STATED PROBLEM → Copy the data from the line with "has height=658, width=1170." up to and including the line with "pyautogui.click(x=127, y=314)", swapping "icon" for "symbol" and leaving all else unchanged.

___ EXCERPTED RECORDS

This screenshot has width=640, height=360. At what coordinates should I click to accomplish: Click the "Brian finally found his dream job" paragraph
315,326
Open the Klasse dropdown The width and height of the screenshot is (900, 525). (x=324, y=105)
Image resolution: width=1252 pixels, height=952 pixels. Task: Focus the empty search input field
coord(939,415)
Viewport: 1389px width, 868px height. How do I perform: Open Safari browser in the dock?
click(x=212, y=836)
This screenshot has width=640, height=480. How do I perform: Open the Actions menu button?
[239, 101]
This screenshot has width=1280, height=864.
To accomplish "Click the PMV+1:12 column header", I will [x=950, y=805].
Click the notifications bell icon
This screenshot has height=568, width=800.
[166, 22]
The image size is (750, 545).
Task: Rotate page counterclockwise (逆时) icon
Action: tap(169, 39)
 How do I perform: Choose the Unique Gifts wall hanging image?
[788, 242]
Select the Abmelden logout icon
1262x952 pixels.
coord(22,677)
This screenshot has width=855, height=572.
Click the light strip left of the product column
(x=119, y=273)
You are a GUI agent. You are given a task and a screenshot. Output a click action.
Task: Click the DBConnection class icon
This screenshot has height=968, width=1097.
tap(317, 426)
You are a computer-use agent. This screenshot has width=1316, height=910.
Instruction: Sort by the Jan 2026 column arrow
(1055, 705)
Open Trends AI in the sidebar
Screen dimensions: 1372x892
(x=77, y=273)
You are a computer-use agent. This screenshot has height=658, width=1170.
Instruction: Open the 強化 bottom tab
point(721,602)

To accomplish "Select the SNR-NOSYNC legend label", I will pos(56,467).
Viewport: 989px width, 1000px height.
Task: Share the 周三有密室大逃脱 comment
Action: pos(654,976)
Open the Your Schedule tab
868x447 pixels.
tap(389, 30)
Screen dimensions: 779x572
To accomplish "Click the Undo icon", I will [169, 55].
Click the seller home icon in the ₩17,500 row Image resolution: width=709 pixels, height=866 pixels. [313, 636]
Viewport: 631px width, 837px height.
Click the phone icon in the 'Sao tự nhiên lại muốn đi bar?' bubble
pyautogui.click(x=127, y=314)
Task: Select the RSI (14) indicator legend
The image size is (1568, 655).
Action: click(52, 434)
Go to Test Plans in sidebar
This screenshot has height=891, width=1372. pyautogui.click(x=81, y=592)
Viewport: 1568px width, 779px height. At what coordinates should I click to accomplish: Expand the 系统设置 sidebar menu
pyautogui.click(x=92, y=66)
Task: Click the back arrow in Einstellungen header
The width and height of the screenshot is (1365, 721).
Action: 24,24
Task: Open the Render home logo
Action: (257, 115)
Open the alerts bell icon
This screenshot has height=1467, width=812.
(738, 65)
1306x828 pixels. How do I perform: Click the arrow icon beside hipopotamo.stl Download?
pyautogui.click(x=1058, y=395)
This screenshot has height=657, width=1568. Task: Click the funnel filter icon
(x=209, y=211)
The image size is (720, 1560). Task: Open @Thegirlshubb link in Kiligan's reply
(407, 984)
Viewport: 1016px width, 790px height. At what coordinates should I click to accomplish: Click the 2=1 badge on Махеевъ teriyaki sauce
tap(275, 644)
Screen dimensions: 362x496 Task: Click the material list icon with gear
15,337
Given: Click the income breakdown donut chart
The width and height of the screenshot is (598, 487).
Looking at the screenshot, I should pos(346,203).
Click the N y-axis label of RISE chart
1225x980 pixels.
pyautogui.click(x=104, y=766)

______

WRITTEN SOLUTION →
You are a computer-use agent. This screenshot has height=658, width=1170.
Instruction: Open the 強化 bottom tab
point(721,602)

To accomplish "Select the SNR-NOSYNC legend label", I will pos(56,467).
Viewport: 989px width, 1000px height.
Task: Share the 周三有密室大逃脱 comment
Action: pos(654,976)
Open the Your Schedule tab
868x447 pixels.
tap(389, 30)
Screen dimensions: 779x572
To accomplish "Click the Undo symbol", I will [169, 55].
Click the seller home symbol in the ₩17,500 row Image resolution: width=709 pixels, height=866 pixels. [313, 636]
Viewport: 631px width, 837px height.
Click the phone symbol in the 'Sao tự nhiên lại muốn đi bar?' bubble
pyautogui.click(x=127, y=314)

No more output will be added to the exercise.